Minister of Information of Belarus
- In office 2009–2014
- President: Alexander Lukashenko

Personal details
- Born: 1963 (age 62–63) Zagorsk, RSFSR, Soviet Union
- Party: Independent
- Alma mater: Air Defense and Rocket School of the Air Defence Forces

= Oleg Proleskovsky =

Belarusian politician

Oleg Vitoldovich Proleskovsky (Алег Вітальдавіч Праляскоўскі Aleg Vitaldavich Pralyaskovski; Олег Витольдович Пролесковский Oleg Vitoldovich Proleskovskiy; born 1 October 1963) is a Belarusian politician who was the Minister of Information of Belarus.

==Biography==

O. Proleskovsky was born into a working-class family in Zagorsk (now Sergiev Posad) in the RSFSR. In 1985, he graduated from the Minsk Air Defense and Rocket School of the Air Defence Forces. In 1998, he graduated from the Faculty of Law of the Belarusian State University.
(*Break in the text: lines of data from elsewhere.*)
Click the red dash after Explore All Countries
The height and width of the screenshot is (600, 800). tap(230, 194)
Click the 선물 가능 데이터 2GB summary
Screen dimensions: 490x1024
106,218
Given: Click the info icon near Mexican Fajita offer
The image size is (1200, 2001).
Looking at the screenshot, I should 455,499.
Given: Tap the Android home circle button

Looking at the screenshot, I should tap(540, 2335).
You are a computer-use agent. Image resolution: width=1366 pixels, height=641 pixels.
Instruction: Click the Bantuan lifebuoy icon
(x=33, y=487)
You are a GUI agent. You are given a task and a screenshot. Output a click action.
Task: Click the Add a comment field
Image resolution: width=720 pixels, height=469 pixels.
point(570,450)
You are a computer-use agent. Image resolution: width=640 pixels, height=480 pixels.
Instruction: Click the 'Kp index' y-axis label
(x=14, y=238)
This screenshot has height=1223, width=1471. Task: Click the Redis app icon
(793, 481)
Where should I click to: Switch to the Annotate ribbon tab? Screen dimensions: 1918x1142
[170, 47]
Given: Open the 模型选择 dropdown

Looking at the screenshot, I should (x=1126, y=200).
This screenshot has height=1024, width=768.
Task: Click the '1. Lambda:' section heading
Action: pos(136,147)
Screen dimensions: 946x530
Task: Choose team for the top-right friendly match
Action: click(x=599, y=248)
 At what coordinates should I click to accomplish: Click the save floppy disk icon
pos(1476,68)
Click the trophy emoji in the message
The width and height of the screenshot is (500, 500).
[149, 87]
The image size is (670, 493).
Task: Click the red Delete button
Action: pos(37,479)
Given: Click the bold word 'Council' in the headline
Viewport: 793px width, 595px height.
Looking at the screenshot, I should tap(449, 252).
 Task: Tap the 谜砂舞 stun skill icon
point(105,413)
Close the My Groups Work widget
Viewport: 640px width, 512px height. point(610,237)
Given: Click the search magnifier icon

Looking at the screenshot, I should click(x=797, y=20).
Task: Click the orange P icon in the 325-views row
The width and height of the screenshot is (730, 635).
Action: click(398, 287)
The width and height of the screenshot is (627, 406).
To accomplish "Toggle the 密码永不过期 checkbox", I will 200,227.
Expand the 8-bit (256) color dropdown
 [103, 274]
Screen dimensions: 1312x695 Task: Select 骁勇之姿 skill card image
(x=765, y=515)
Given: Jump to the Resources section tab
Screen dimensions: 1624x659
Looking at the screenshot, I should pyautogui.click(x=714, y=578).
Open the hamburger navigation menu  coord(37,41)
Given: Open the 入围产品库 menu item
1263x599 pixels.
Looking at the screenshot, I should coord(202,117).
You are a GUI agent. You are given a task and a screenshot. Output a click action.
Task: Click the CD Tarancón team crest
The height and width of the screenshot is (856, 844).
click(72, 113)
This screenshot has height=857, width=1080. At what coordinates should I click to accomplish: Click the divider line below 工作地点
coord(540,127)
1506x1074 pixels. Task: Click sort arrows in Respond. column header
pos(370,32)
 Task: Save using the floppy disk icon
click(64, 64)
He served in the Soviet Army in East Germany. He held different posts in the Military Academy of Belarus in Minsk from 1990 through 2002.

He headed the Analytical Division of the KGB of Belarus and was the Director-General of the Belarusian Telegraph Agency. He was appointed Deputy Head of the Administration of the President in 2003, a post he held until 2007. He was the chief of the main ideological administration of the president of Belarus from 2007 to 2008. He was appointed the director of the Information-Analytical Center of the administration of the president of Belarus in 2008, a post he held until 4 December 2009, when he was appointed Minister of Information of Belarus.

==EU sanctions==
In 2011, after the wave of repressions that followed the 2010 presidential election, Oleg Proleskovsky became subject to an EU travel ban and asset freeze as part of a sanctions list of 208 individuals responsible for political repressions, electoral fraud and propaganda in Belarus. The sanctions were lifted in 2016.

According to the EU Council's decision, Proleskovsky "has been one of the main sources and voices of state propaganda and ideological support for the regime. He has been promoted to the position of Minister, and has since continued to be a vocal propagandist and supporter of the acts of the regime towards the democratic opposition and civil society."

==Personal life==
Oleg Proleskovsky is married, and has two daughters.